* _Problem to solve_: When you reach the line in the listing below that contains "The image size", begin returning lines exactly as written, and stop after the line that contains "984x526 pixels.". Return no other lines.

** Dataset extract follows **

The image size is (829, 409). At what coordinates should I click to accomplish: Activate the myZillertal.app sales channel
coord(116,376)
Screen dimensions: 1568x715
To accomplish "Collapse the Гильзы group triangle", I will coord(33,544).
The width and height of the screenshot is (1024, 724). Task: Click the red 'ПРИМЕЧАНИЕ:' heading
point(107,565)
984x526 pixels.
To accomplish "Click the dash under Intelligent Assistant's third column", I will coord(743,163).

** End of Dataset extract **
** Dataset extract follows **

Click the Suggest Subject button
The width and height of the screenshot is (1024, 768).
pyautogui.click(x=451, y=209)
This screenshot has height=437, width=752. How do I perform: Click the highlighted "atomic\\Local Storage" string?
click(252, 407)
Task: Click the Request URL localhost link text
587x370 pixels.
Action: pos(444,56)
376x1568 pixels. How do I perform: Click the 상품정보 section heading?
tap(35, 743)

** End of Dataset extract **
** Dataset extract follows **

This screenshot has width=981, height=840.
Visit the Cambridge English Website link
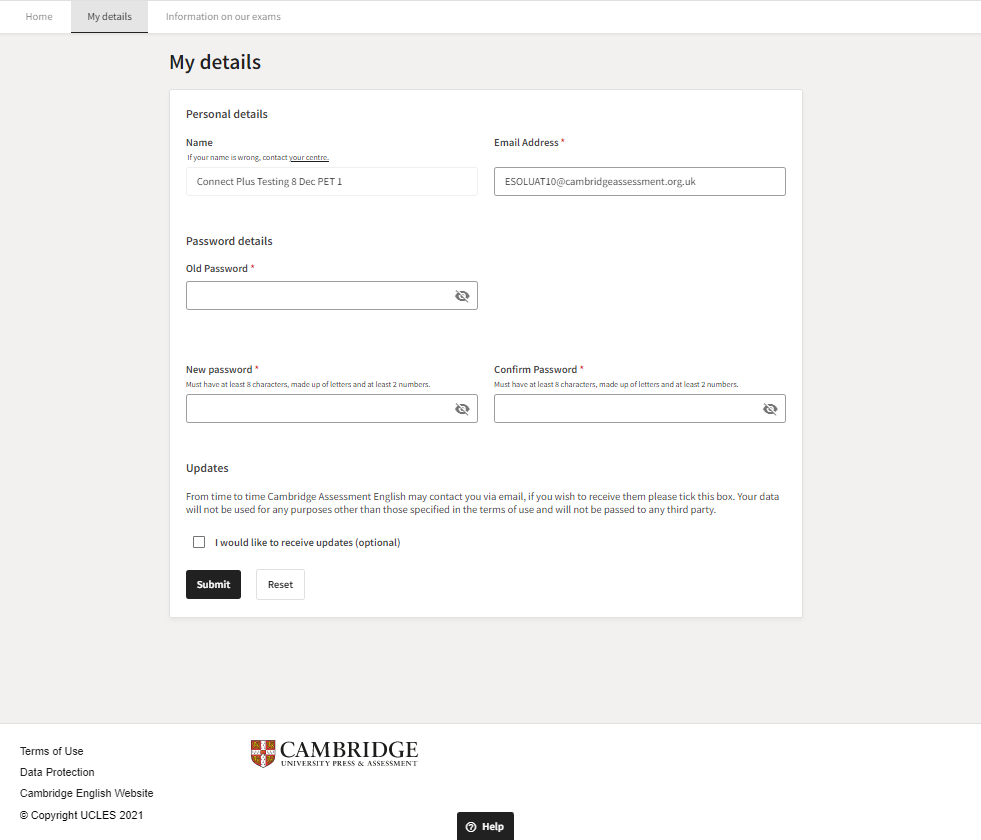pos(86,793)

** End of Dataset extract **

* _Task output_:
The image size is (829, 409). At what coordinates should I click to accomplish: Activate the myZillertal.app sales channel
coord(116,376)
Screen dimensions: 1568x715
To accomplish "Collapse the Гильзы group triangle", I will coord(33,544).
The width and height of the screenshot is (1024, 724). Task: Click the red 'ПРИМЕЧАНИЕ:' heading
point(107,565)
984x526 pixels.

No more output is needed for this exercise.